▸ Data supplied:
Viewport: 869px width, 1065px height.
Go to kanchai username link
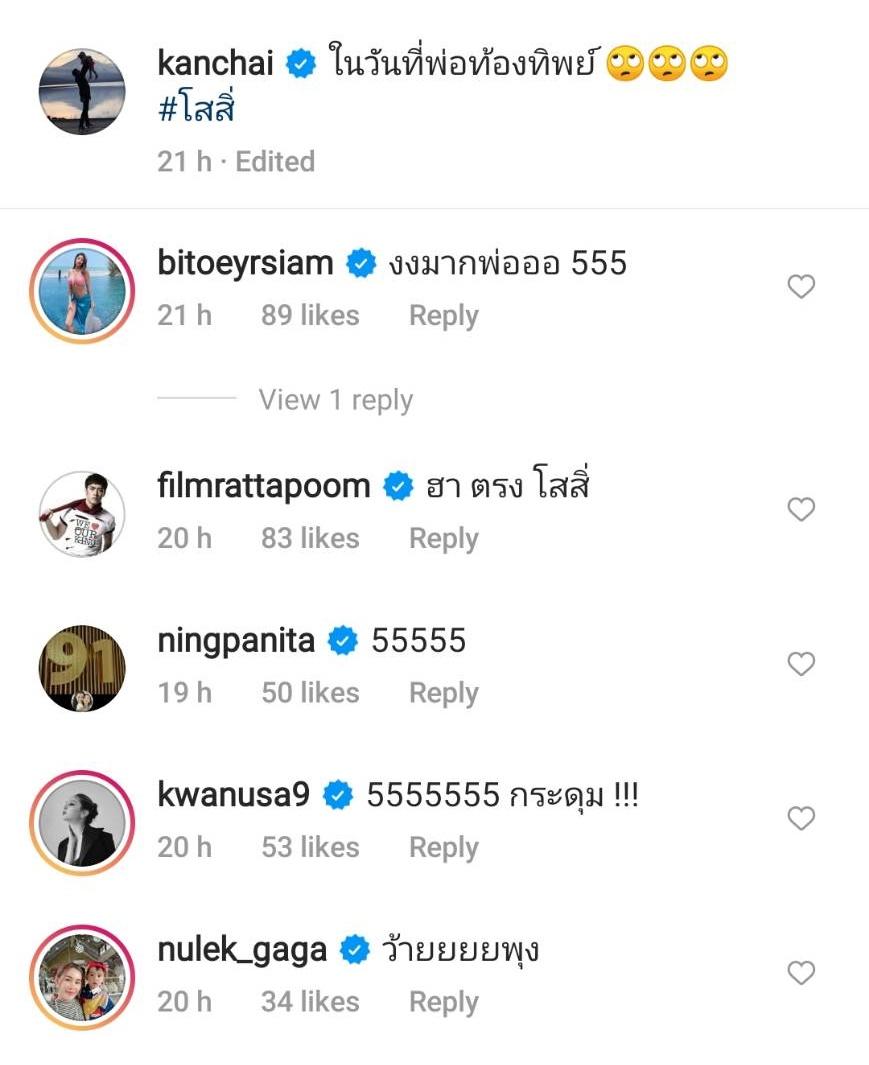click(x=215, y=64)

---

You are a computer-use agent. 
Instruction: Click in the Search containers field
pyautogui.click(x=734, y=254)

---

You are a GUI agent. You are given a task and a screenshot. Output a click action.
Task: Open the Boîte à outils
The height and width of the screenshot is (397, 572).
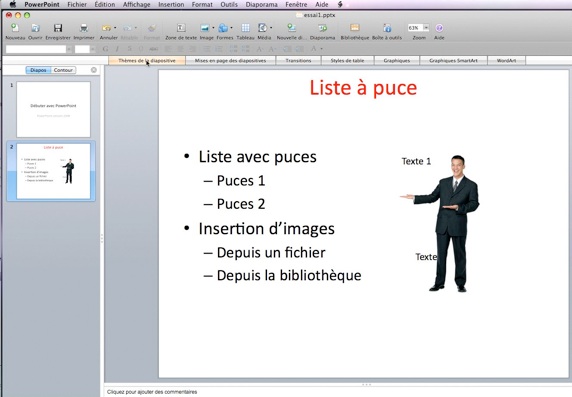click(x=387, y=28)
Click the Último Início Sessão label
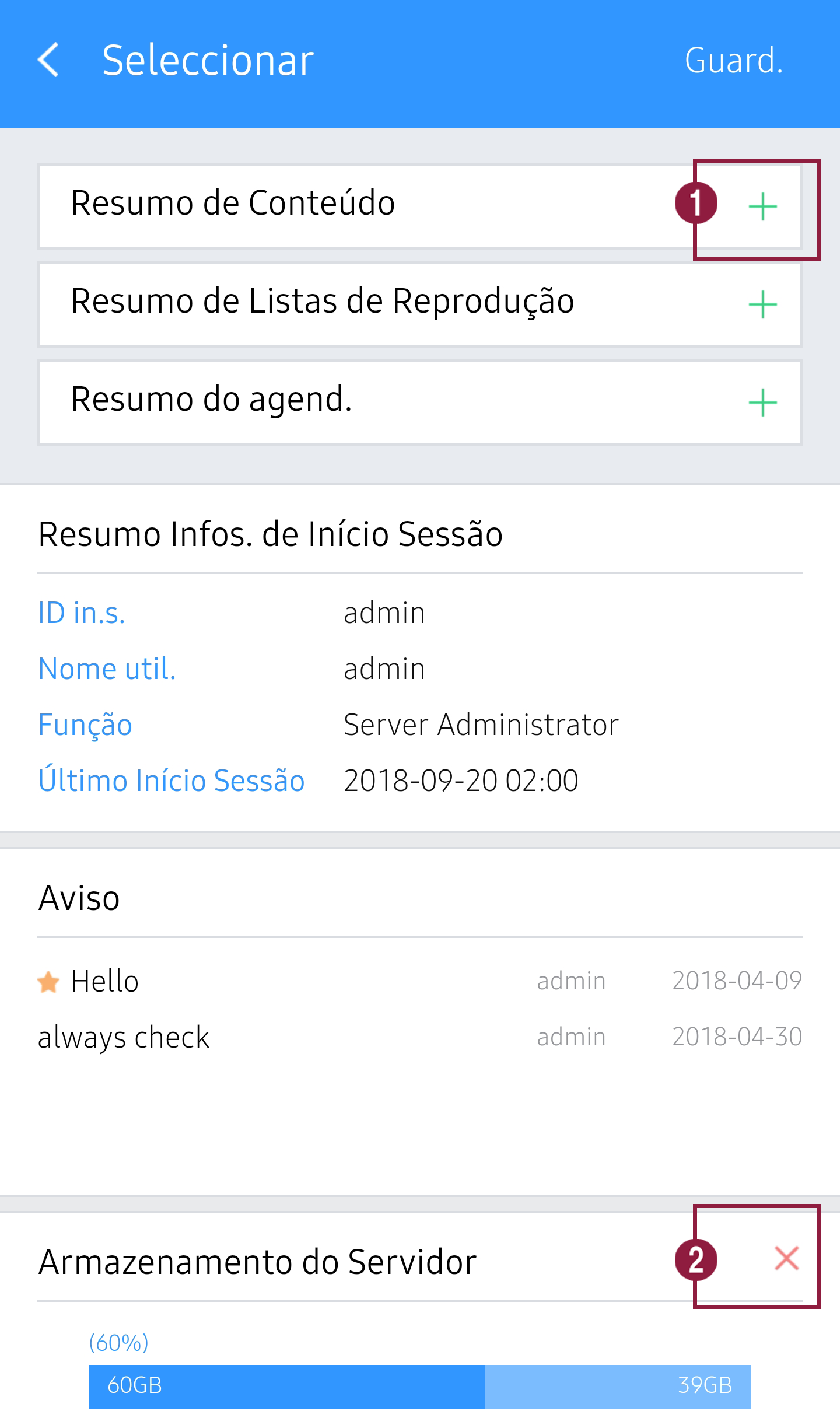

▸ Aim of the task: Copy the records word for word, starting at the line that contains "Viewport: 869px width, 1065px height." and stopping after the line that contains "click(x=215, y=64)". Leave the pictures out of your copy.

▸ Result:
Viewport: 869px width, 1065px height.
Go to kanchai username link
click(x=215, y=64)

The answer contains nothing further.